PepGen Announces Clearance by Health Canada of CTA for PGN-EDO51 to Begin the Phase 2 Clinical Trial, CONNECT1-EDO51, for the Treatment of Duchenne Muscular Dystrophy
2023年5月18日 - 8:00PM
PepGen Inc. (Nasdaq: PEPG), a clinical-stage biotechnology company
advancing the next generation of oligonucleotide therapies with the
goal of transforming the treatment of severe neuromuscular and
neurological diseases, today announced that the company has
received a No Objection Letter (NOL) for its Clinical Trial
Application (CTA) from Health Canada for its Phase 2 CONNECT1-EDO51
study to initiate an open label, multiple ascending dose (MAD)
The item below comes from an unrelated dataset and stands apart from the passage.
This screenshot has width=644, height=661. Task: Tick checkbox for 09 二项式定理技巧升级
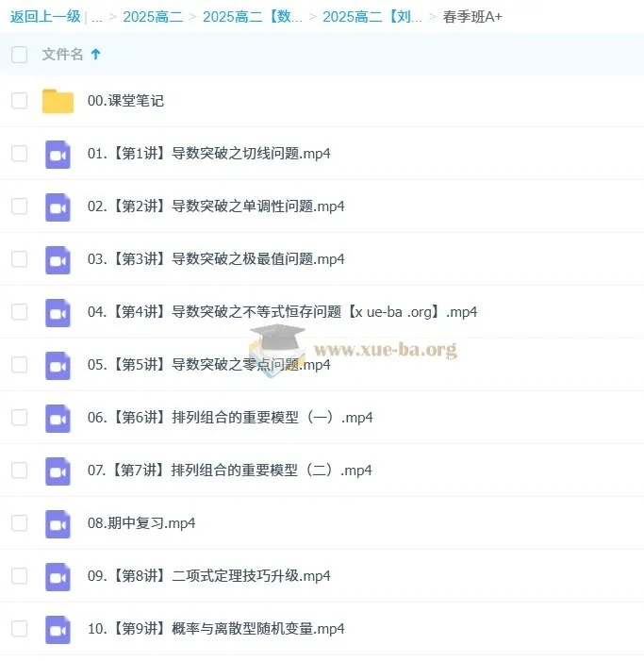pyautogui.click(x=19, y=576)
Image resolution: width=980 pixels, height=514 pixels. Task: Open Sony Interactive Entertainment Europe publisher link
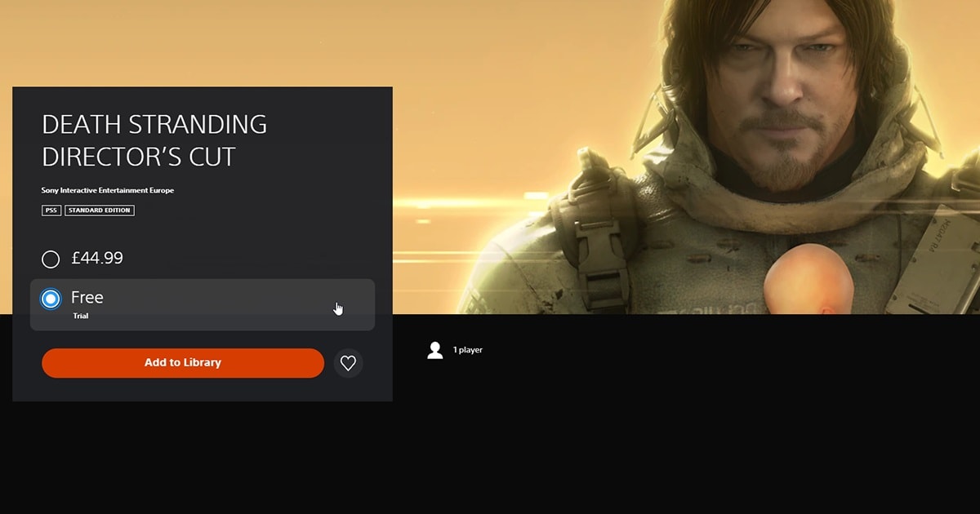click(108, 190)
clinical trial of PGN-EDO51 in patients with Duchenne muscular
dystrophy (DMD) amenable to an exon 51 skipping approach. The
Company expects to begin dosing patients with PGN-EDO51 in 2H
2023.
“Today is the next step in our development of PGN-EDO51, a
potentially transformative treatment candidate for people living
with DMD. Building upon the encouraging safety, tolerability, and
exon skipping data from our Phase 1 healthy volunteer (HV) study
reported last year showing promising tolerability and exon-skipping
activity, we are pleased to continue our work with the DMD
community to develop a therapy that we hope will produce meaningful
levels of a functional, skipped dystrophin protein,” said James
McArthur, Ph.D., President and CEO of PepGen. “In addition to
our most advanced program, PGN-EDO51, we eagerly anticipate
providing the community with updates on our progress to develop
transformational therapies for myotonic dystrophy type one (DM1),
and other exon skippable mutations for people living with DMD,
including 53, 45 and 44. We are leveraging the power of our EDO
technology to work to change the future for people living with
these devastating diseases.”
“PGN-EDO51 exhibited the highest levels of oligonucleotide
delivery and exon 51 skipping in a clinical study following a
single dose of 5, 10 and 15 mg/kg in healthy volunteers when
compared to publicly available clinical data for other exon 51
skipping approaches,” said Michelle Mellion, M.D., SVP and Head of
Clinical Development at PepGen. “At these dose levels, the majority
of treatment emergent adverse events (TEAE) were assessed as mild
and resolved without any intervention. Looking ahead, and based on
our nonclinical data, we believe CONNECT1-EDO51 may support a
differentiated profile for PGN-EDO51 relative to other
investigational and approved therapies based on previously observed
meaningful and durable data on dystrophin production, as well as
clinical assessments. In summary, we believe PGN-EDO51 offers the
hope of a more complete correction of the disease pathology and
look forward to sharing updates on the progress of our planned
trial.”
PepGen plans to evaluate PGN-EDO51 in approximately 3 cohorts of
ambulatory and non-ambulatory boys and young men in the
CONNECT1-EDO51 study, an open label, MAD clinical trial starting at
5 mg/kg, with plans to escalate to 10 mg/kg and potentially other
doses following Drug Safety Monitoring Board (DSMB) review. The
Phase 2 study will evaluate safety, tolerability, dystrophin
levels, pharmacokinetics and clinical assessments.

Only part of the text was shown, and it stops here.